Log Service enables you to query and analyze massive amounts of logs in real time by using the LogSearch and Analytics functions. If the index function is disabled, raw data can be used in the order that is defined by Kafka based on Shards. If the index function is enabled, data statistics and query are also supported.

Functional advantages

  • Real-time: Logs can be analyzed immediately after they are written.
  • Fast:
    • Query: Billions of data can be processed and queried within one second (with five conditions).
    • Analysis: Hundreds of millions of data can be aggregated and analyzed within one second (with aggregation by five dimensions and the GroupBy condition).
  • Flexible: Query and analysis conditions can be changed as required to obtain results in real time.
  • Extensive: Besides functions such as reports, dashboards, and quick analysis provided in the console, Log Service seamlessly interconnects with products such as Grafana, DataV, and Jaeger, and supports protocols such as RESTful  API and JDBC.

Indexes

The index function is designed to sort a specific column or multiple columns in logs. By using indexes, you can quickly access the collected logs.
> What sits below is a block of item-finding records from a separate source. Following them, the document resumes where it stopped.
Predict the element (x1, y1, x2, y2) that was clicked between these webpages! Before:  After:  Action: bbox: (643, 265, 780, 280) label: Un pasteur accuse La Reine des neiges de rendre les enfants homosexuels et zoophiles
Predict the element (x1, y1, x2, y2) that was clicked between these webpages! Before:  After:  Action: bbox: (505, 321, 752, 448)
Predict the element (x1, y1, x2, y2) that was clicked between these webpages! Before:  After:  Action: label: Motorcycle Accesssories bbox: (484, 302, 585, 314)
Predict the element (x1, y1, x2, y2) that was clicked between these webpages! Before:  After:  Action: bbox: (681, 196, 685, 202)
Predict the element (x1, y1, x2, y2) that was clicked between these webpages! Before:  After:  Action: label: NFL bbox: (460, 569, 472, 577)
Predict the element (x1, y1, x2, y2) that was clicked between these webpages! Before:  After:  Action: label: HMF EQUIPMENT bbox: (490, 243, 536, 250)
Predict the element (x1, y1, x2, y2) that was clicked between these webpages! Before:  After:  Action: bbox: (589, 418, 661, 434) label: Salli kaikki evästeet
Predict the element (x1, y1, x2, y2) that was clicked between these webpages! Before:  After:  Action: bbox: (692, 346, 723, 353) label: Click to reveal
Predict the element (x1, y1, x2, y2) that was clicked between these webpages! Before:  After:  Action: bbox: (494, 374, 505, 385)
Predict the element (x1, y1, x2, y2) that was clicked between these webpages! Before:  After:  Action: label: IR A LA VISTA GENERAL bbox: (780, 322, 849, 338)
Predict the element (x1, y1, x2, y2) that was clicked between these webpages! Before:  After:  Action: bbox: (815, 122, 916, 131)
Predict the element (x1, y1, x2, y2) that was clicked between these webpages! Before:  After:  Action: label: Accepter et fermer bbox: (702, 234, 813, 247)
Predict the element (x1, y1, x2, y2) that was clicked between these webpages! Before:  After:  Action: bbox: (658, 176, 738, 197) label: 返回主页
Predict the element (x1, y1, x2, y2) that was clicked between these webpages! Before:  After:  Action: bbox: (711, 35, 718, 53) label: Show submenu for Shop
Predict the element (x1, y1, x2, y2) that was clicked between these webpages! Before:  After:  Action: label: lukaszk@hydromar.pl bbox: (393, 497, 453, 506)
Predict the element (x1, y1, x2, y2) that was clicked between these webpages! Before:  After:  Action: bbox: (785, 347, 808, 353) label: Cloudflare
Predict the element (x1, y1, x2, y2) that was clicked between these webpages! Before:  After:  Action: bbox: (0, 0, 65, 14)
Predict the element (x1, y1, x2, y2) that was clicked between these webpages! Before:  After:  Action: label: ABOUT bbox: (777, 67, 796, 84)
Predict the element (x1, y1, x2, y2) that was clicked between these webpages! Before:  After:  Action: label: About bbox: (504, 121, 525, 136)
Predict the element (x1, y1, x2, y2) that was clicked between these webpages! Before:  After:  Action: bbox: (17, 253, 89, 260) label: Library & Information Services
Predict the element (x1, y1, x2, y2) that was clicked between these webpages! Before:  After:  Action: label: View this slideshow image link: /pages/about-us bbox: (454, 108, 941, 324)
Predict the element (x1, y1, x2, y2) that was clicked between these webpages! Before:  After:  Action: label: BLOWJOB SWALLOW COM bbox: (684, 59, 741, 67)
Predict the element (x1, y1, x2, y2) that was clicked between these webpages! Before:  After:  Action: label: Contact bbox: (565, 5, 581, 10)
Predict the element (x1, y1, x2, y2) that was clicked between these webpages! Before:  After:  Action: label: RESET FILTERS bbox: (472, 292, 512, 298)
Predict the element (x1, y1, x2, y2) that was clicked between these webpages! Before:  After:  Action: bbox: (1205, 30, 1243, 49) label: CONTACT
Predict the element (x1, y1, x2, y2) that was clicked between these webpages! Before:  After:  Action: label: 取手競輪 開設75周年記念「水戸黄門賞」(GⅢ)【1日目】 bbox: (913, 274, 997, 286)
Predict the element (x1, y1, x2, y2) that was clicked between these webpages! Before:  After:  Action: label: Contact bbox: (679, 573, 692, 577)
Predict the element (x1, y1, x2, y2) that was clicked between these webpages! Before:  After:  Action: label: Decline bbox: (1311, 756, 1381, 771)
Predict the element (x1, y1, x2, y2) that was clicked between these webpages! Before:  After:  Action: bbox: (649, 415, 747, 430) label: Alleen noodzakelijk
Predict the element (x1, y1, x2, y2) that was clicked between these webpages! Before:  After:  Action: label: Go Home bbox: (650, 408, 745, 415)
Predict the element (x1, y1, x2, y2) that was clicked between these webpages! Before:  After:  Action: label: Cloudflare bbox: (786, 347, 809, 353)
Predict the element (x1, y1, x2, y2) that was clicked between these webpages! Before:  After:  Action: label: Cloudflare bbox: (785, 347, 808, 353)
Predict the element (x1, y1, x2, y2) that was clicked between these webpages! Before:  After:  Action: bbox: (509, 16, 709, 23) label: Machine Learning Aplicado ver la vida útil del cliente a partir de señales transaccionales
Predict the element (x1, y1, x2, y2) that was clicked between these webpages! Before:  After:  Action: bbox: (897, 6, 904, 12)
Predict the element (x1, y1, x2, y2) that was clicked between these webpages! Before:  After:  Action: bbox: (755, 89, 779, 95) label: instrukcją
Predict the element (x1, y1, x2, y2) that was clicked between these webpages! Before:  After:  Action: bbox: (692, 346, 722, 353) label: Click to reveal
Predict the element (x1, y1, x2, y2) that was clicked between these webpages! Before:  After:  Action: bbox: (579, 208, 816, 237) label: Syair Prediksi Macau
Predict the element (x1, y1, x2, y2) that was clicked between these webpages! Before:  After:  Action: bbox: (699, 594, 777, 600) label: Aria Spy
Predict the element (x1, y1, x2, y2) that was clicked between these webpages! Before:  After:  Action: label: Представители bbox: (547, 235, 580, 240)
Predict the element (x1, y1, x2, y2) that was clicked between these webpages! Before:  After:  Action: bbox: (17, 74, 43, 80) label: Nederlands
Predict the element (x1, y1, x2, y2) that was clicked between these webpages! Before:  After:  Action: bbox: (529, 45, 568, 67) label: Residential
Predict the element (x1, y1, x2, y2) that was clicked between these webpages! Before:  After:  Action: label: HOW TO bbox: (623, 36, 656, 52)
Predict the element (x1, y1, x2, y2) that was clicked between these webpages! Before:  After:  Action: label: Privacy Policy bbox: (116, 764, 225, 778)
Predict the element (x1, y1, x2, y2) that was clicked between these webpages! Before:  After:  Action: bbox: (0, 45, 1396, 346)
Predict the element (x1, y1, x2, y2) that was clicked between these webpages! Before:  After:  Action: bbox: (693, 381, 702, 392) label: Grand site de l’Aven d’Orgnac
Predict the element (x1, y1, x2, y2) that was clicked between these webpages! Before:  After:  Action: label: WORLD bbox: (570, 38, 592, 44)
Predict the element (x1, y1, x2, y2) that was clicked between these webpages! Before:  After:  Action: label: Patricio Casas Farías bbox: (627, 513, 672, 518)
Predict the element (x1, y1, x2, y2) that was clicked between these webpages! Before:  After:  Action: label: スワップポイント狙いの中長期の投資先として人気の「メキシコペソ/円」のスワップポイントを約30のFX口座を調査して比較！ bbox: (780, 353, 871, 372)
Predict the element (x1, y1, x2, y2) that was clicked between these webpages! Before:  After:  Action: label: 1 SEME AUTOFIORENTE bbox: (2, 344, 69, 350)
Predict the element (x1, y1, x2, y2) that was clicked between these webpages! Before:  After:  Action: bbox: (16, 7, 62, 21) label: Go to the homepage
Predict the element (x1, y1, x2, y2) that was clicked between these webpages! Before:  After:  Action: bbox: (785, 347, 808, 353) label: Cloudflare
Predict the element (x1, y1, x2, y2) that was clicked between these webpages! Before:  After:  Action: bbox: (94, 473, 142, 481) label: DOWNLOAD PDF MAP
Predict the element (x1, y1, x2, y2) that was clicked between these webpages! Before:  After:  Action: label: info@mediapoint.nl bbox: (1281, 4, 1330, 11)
However, before using the LogSearch and Analytics functions, you must collect logs and enable the index function and configure indexes for the logs.

Log Service provides full text indexes and key/value indexes.
  • Full text indexes: In this mode, the entire log is configured with indexes. The default index is used to query all keys in the log. The log can be queried even if only one key is matched.
  • Key/value indexes: In this mode, indexes are configured for specific keys. This allows you to query a specific key to narrow down the query range.

The data type of fields must be specified when you use key/value indexes. Log Service supports text, json. long, and double. For more information, see Index data type overview.

Query methods

  • Query logs in the console:

    You can log on to the Log Service console and specify a query time range and enter a query statement on the query and analysis page. For more information, see Query logs and Query syntax.

  • Query logs through API calls:

    You can use the GetLogs and GetHistograms APIs to query logs.

Note Before querying logs, you must collect logs and enable the index function and configure indexes for the logs.

Query and analysis statement format

To query and analyze logs in real time, you need to enter a query and analysis statement. The statement consists of a query statement and an analysis statement, and the two statements are separated by a vertical bar ( |). The following shows an example: 
$Search |$Analytics
Statement type Required? Description
Query statement No The query condition, which can contain keywords, blur values, numbers, ranges, and combined conditions

If the query statement is empty or "*", no filter condition is set for the current data. That is, all data will be returned. For more information, see Query syntax.

Analysis statement No The analysis statement, which is used to calculate and collect query results or full data.

If the analysis statement is empty, only query results will be returned but no statistical analysis will be performed. For more information, see Syntax description.

Other information

If you query a large amount of log data (such as a long query time span, where the data volume is over 10 billion), one request cannot query all the data. In this case, Log Service returns the existing data and notifies you that the query result is incomplete.

At the same time, the server caches the results of the query within 15  minutes.  When the query result is partially cached, the server continues to scan log data that has not been cached. To reduce the workload of merging multiple query results, Log Service merges the result of the cache hit with the result of the new query and returns it to you.

Therefore, Log Service enables you to get the final result by calling the interface repeatedly with the same parameters.